> **Task details**
Look below for the line that contains "Task: Click the chair", then quote it and all the lines after it, exactly, with the pictures left out.

> **Dataset entries**

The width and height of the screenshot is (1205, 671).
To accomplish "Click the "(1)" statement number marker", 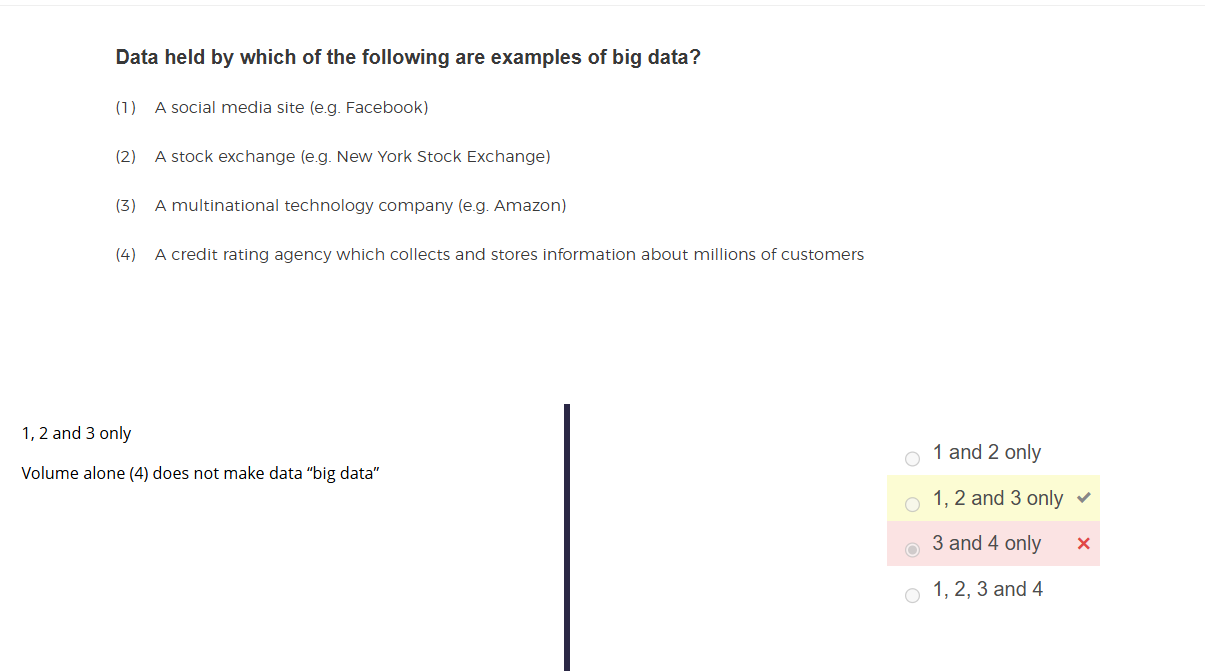I will 125,107.
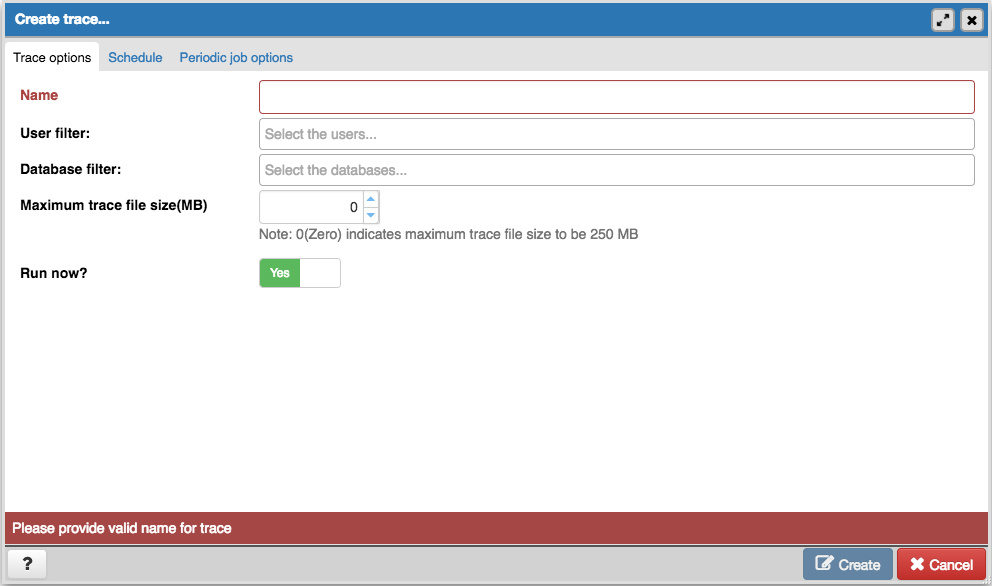Decrease maximum trace file size with down arrow
992x586 pixels.
(x=371, y=215)
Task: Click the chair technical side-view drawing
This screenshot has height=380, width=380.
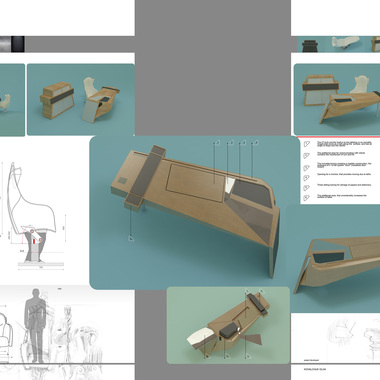Action: pyautogui.click(x=35, y=215)
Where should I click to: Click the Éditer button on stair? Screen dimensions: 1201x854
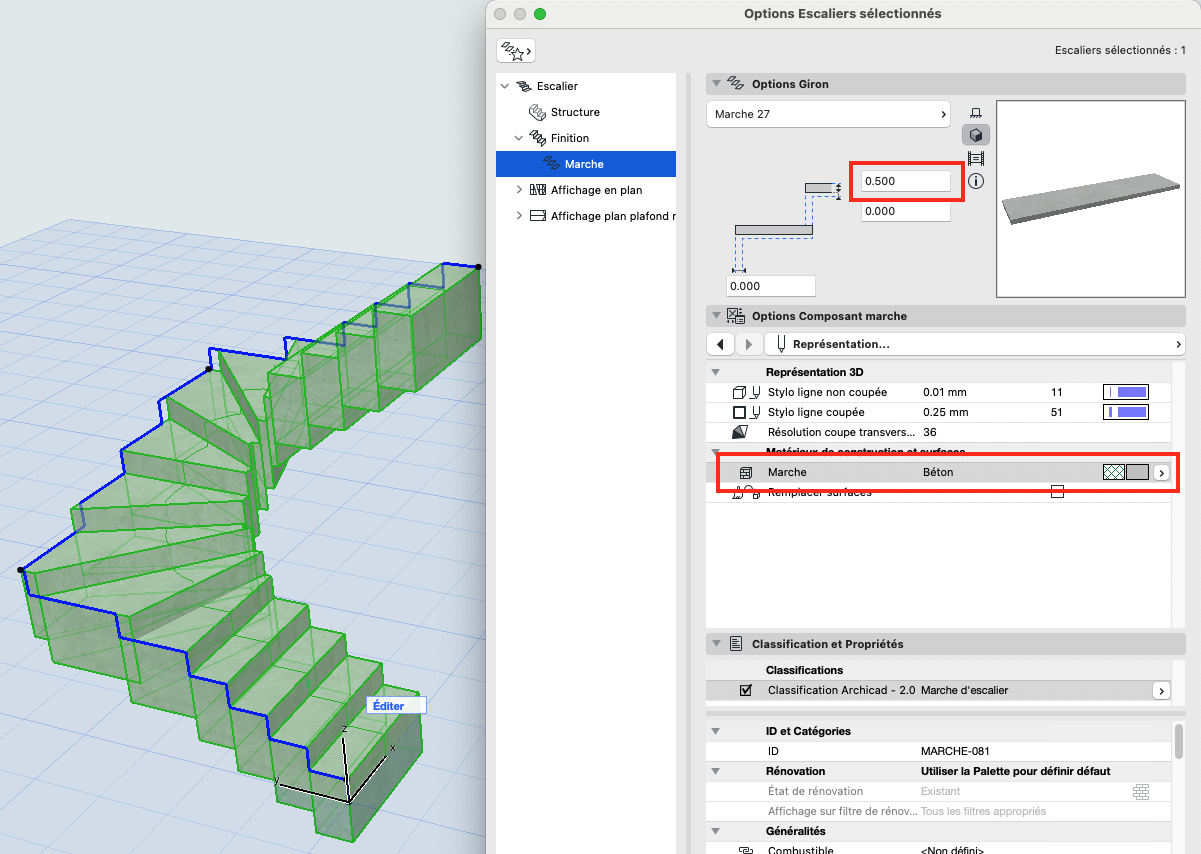click(x=396, y=705)
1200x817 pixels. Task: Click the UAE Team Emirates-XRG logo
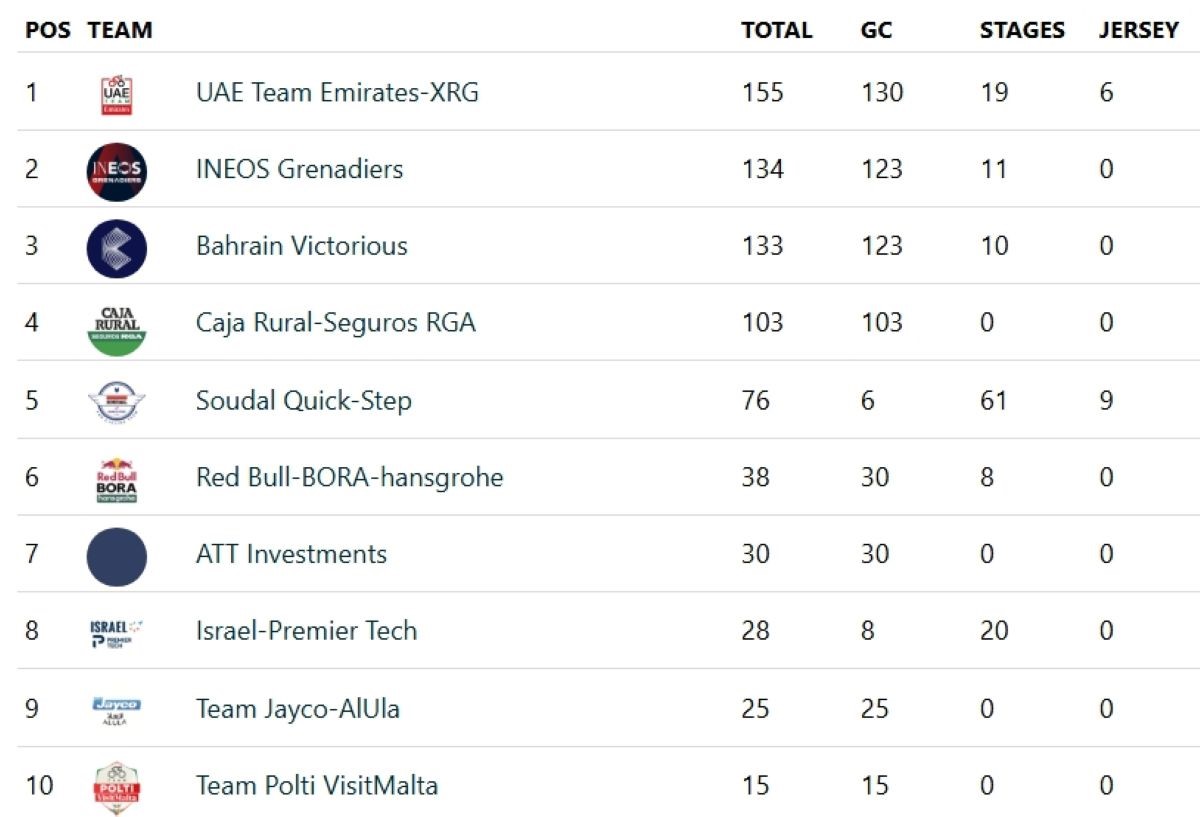117,94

> **Output**
Task: Click the chair technical side-view drawing
This screenshot has height=380, width=380.
Action: pyautogui.click(x=35, y=215)
Where should I click to: Click the Éditer button on stair? Screen dimensions: 1201x854
click(x=396, y=705)
1200x817 pixels. Task: Click the UAE Team Emirates-XRG logo
117,94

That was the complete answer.